I’ve run into an issue where a normal vector which is assigned a nonzero value in a custom geometry intersection program has all zero values in the material program. The attribute is declared as follows
rtDeclareVariable( OverloadedAttributes, oaOverload, attribute oaOverload, );
The use cases triggering the problem are using the nonTriangleNormal member. Removing the “union” and allowed the attribute to be an oversized struct has no effect. Adding “float pad[ 2 ];” prior to the union (or vectors when the union keyword is absent) avoids the issue and the code works as expected. Larger float array pads also avoid the issue, a single float pad does not avoid the issue.
We’ll test with newer drivers once I can get an admin to update it. Any chance this is a known (fixed?) issue?
Current test configuration:
CUDA 10.0 and OptiX 6.5
Problem has not occurred on Linux with 470 and earlier drivers (recently tested with 470.94) and assorted GPU hardware.
Latest Linux drivers not yet tested.
Problem has not occurred on Windows with older drivers (recently tested with 472.84) or with the 516.25 driver, and assorted GPU hardware.
A couple of questions -
I assume this is a dumb question and the answer is yes, but are you using the OverloadedAttributes declaration on both ends of the attribute, both in the custom intersection program and in the material program? (Curious if the intersect program might only know about the normal attribute, for example.)
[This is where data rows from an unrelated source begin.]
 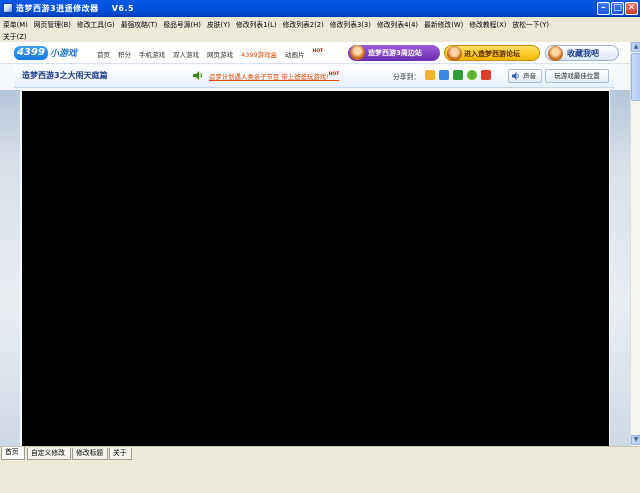 What do you see at coordinates (398, 24) in the screenshot?
I see `menu-item-list-4: 修改列表4(4)` at bounding box center [398, 24].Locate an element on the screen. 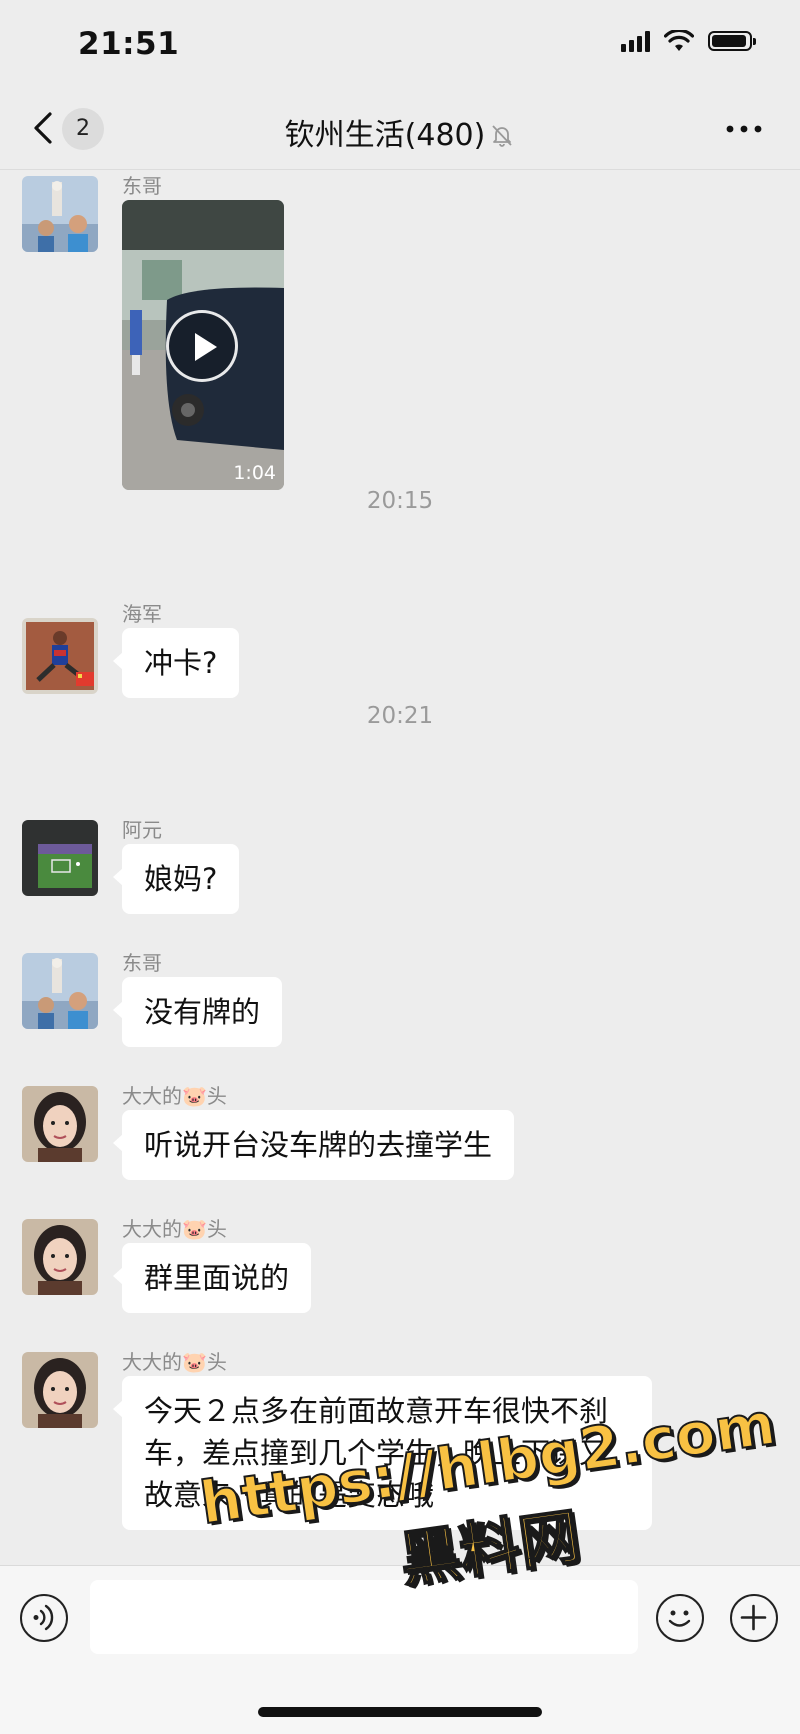 Image resolution: width=800 pixels, height=1734 pixels. battery-icon is located at coordinates (732, 41).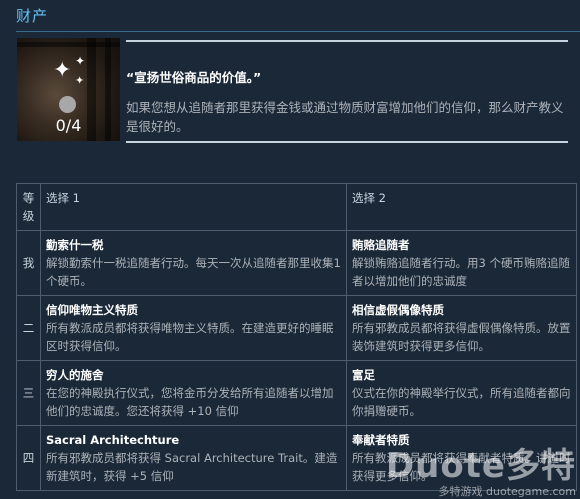 The width and height of the screenshot is (580, 499). What do you see at coordinates (68, 104) in the screenshot?
I see `coin-dot-icon` at bounding box center [68, 104].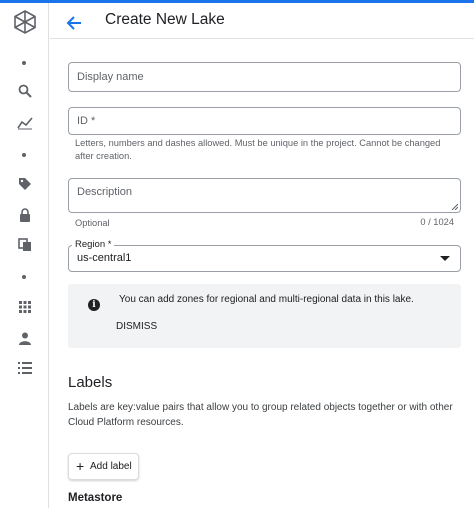 Image resolution: width=474 pixels, height=508 pixels. I want to click on page-title: Create New Lake, so click(165, 20).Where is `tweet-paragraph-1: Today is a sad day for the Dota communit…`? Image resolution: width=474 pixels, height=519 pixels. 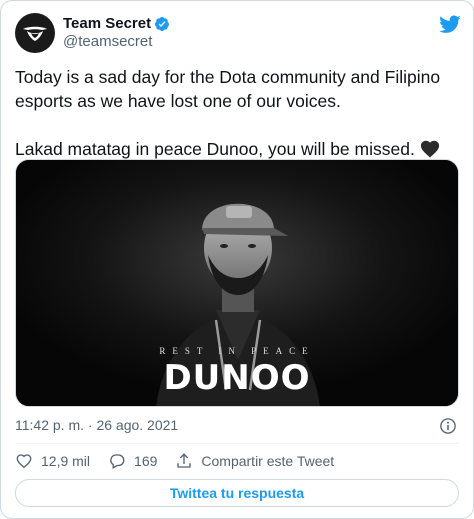
tweet-paragraph-1: Today is a sad day for the Dota communit… is located at coordinates (228, 89).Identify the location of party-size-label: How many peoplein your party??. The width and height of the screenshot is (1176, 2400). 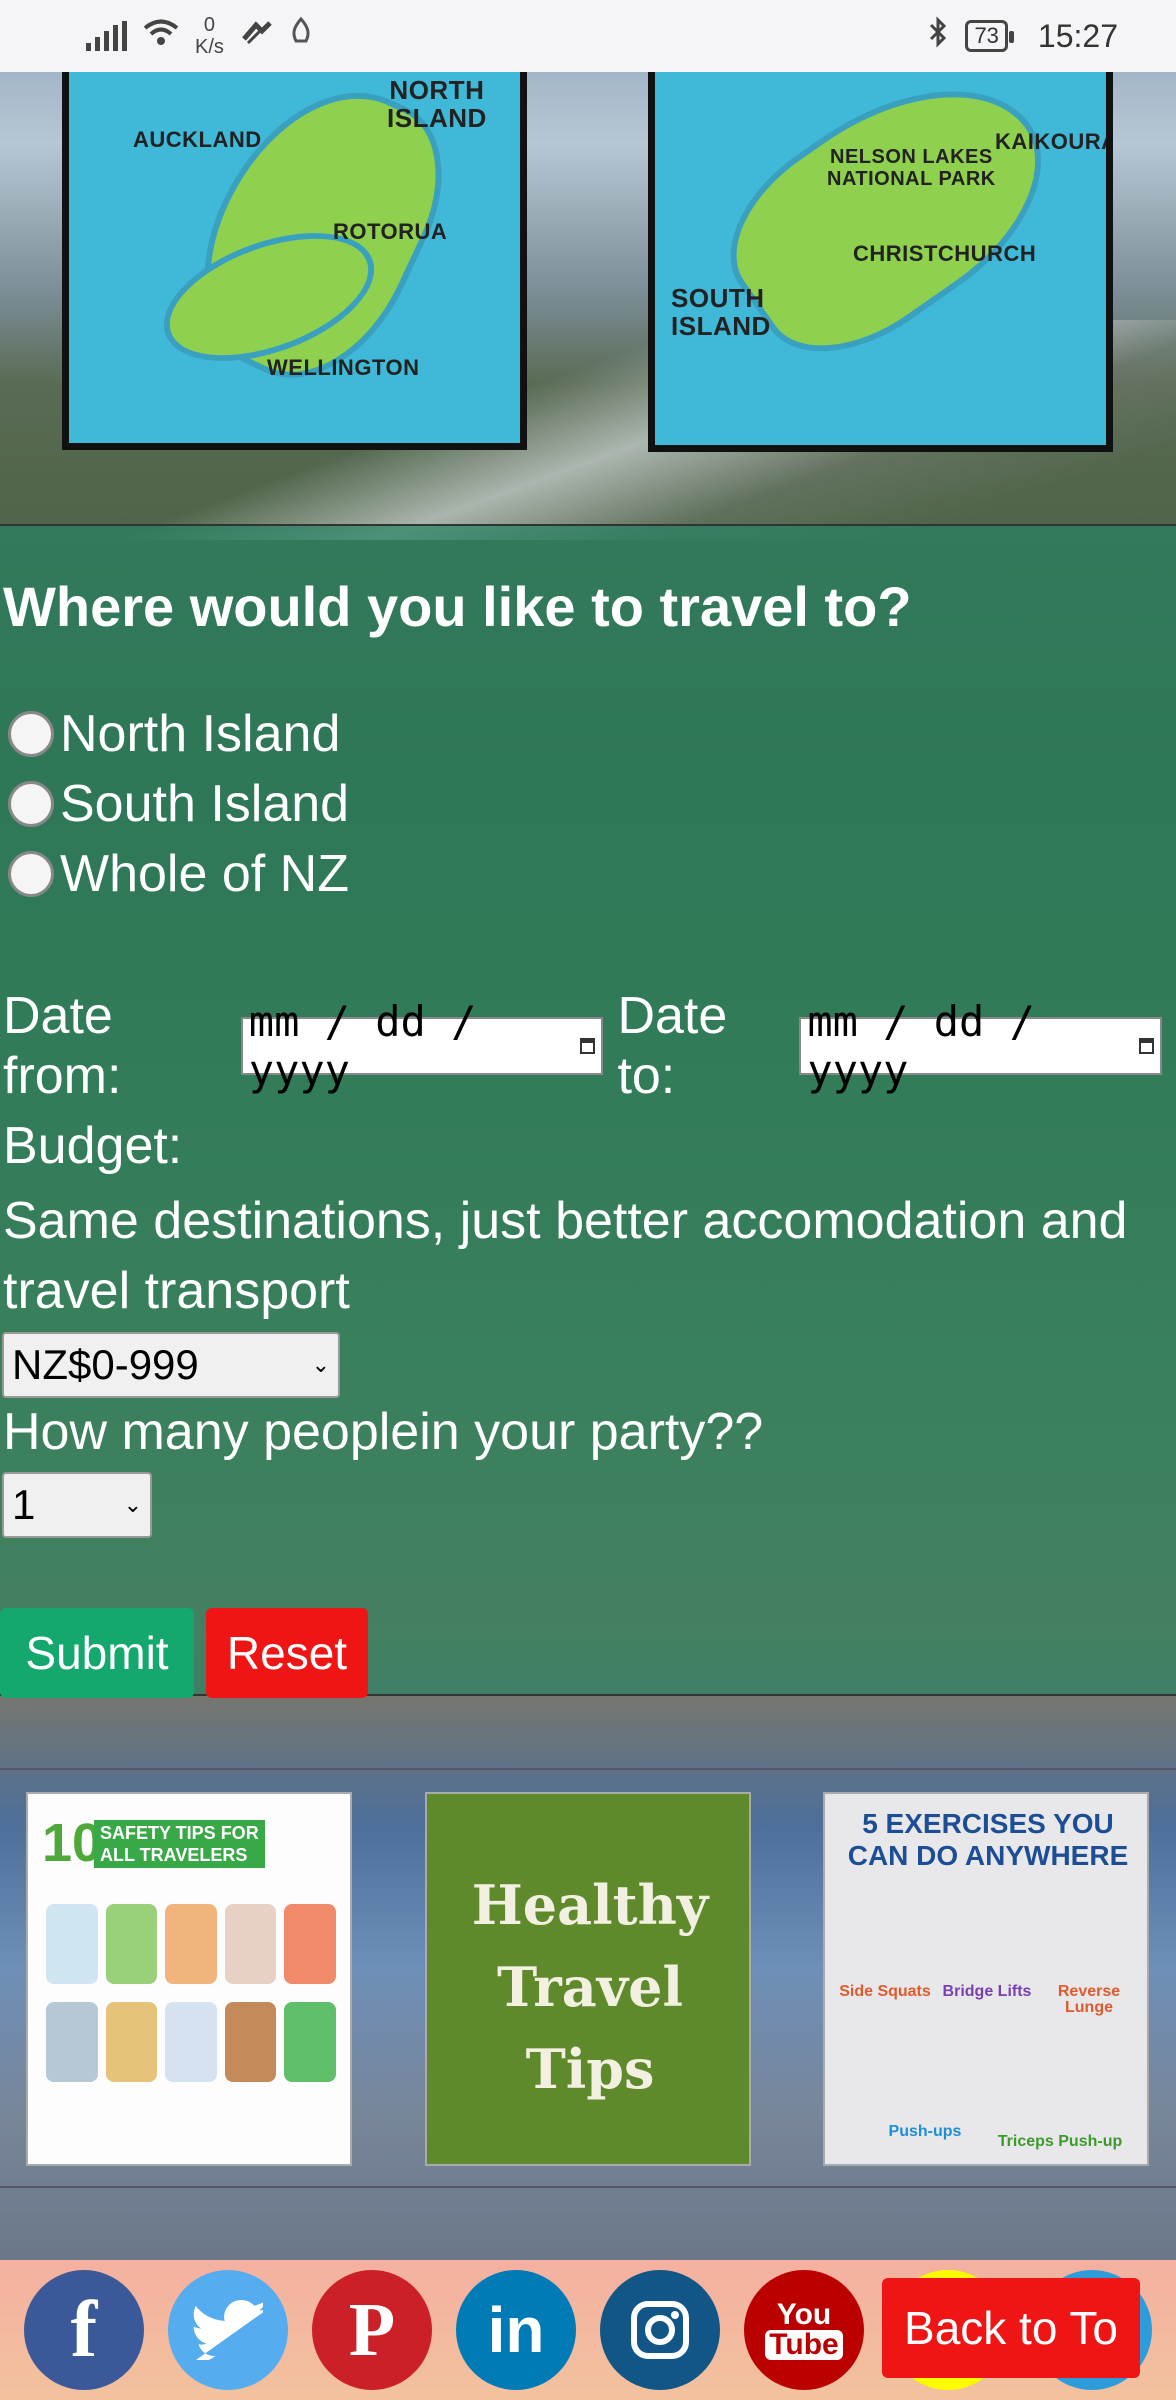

Does the struct change size when you use a union, and is the size reported the same in both intersect and shade?
I tried to superficially reproduce this problem in the
optixWhitted SDK sample using your struct instead of the
shading_normal attribute. I was unable to reproduce any problems. I changed sphere_shell.cu (intersect) and glass.cu (shade).
Can you share a minimal reproducer in source or binary form, and/or create a reproducer out of one of our SDK samples?
Yes. There’s only one declaration of the struct and attribute, and it’s in a header included everywhere.
sizeof results are the same for the intersection and material programs, and show no signs of padding.
Using union: 12
Using struct without union: 24
Using union with 2 float pad: 20
Using optix::float4 for normal (error still occurs): 16
The results above are from the 515.48.07 driver, which appears to behave the same as the 510.
I don’t currently have a minimal reproducer. The issue occurs with one ray generation program but not another, so I’m guessing it requires some particular combination of memory allocations/alignment to trigger.
It seems like printing the address of the attribute in the intersect/material programs for the pass/fail cases might be interesting, but taking the address of an attribute is not allowed. Is there any good-enough-for-a-debug-print workaround for that?
Okay, thanks for confirming. Does the behavior change between debug & release configurations?
Printing attribute addresses is tricky as a debug technique since the whole reason for the attribute mechanism is to keep them in registers whenever possible; just attempting to inspecting the attribute’s address might force the attributes into memory & compile them a different way than you would get normally. What I might recommend instead is taking a few minutes to study the PTX and also the SASS code in the region of the attribute access to see if you can tell where it’s going wrong. PTX should be easy to get since your build or app generates it. For SASS you might use Nsight Compute. Not saying this will be easy, but if you can tell whether the problem is present in PTX or if it doesn’t show up until the SASS code, that does give us information about where the bug is. If that turns out too difficult it might be better to spend time figuring out how to reproduce in a sample, or minimize and package up a reproducer.
The union might just be sometimes confusing the compiler, assuming there’s a compilation bug. I assume that if you use a single float3 and no union and no struct, then everything works fine? It does sound like there’s some complexity to the initial conditions that trigger this problem. Is it realistic for you to create a reproducer we can use at some point in the future?
Some further debugging on a different issue (Illegal address error when using both GeometryTriangles and Geometry nodes) makes me think the two are related. I’m thinking the moral of the story is to stop putting structs in attributes.
That’s maybe not a bad idea just so you can stop fighting it and move forward. I have to ask the compiler team, but it might not be surprising if structs in attributes aren’t well tested. Doing manual masking may be less likely to bump into weird compiler corners. That said, we would like to make sure it’s either compiling correctly or reporting an actionable error message. We can take your notes and try to generate some tests, but if you do end up with more context or a reproducer you can share, it would certainly help us patch the holes. In any case, thank you for reporting this.